Speaking to 500 senior managers, the CIPD found that less than 25 per cent prioritised management innovation, although 80 per cent claimed it was a driver of long-term success. Conversely, 65 per cent were putting their all into product and service innovations.

The study set out to examine how Generation Y employees and Web 2.0 technologies are affecting working life -- and found their influences profound, but managers unsure about how they should react.

A small number of businesses have played around with Web 2.0 tools such as Wikis and social networking sites, but most are hanging back and waiting to see what competitors do first, and the most old-fashioned ban the use of social networking sites like Twitter.

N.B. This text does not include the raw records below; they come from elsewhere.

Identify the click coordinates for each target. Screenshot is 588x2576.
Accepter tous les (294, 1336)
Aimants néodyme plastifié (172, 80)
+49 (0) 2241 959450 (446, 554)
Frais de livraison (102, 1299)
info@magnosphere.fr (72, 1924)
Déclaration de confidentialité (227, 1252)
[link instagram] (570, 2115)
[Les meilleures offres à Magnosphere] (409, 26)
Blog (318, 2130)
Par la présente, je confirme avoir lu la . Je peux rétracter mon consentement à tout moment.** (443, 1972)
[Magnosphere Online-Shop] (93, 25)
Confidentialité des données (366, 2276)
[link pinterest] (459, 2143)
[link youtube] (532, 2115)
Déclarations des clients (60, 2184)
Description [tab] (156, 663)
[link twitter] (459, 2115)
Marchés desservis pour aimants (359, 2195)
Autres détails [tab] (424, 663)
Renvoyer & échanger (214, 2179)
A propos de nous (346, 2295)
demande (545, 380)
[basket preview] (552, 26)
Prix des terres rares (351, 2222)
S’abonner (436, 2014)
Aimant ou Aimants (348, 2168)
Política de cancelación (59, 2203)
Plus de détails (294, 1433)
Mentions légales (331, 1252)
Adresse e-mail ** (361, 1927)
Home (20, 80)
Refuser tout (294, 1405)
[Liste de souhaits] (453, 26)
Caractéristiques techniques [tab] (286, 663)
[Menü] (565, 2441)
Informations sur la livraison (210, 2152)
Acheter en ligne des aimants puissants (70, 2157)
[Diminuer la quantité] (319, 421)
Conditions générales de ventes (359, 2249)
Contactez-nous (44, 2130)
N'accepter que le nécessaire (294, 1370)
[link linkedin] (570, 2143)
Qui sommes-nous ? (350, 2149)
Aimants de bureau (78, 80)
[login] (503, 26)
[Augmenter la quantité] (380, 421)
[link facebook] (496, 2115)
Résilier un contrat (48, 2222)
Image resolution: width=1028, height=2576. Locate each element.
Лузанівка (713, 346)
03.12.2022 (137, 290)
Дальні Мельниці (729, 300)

Likewise, companies are equivocal about how they should respond to younger employees. Senior executives recognise that Gen Y employees have different expectations of their working life and want managers to be engaged in their development. But most companies claim they lack the time, tools and experience to work out innovative new programs to manage these challenges.

"Pioneers in management innovation attract and retain top employees and they build a capability for change and adaptation," according to Vanessa Robinson of the CIPD.

They will recognise how Web 2.0 tools can help in developing management innovations to fit the new workplace. Says Professor Julian Birkinshaw, deputy dean at the London Business School: "Tomorrow's leading companies will be the ones that actively embrace these exciting tools today -- to find new ways of harnessing their potential and to build deeper levels of trust and responsibility among their employees."